[Start of section]

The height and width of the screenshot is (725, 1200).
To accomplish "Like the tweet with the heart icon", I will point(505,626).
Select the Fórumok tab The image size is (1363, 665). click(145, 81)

[End of section]
[Start of section]

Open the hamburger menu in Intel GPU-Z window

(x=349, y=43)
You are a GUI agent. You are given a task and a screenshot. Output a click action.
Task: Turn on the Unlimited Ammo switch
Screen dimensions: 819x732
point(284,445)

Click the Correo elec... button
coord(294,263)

[End of section]

- **INSTRUCTIONS TO FOLLOW**:
If a line in the listing holds the word "screenshot", copy it out.

- **REPLY**:
The height and width of the screenshot is (725, 1200).
You are a GUI agent. You are given a task and a screenshot. Output a click action.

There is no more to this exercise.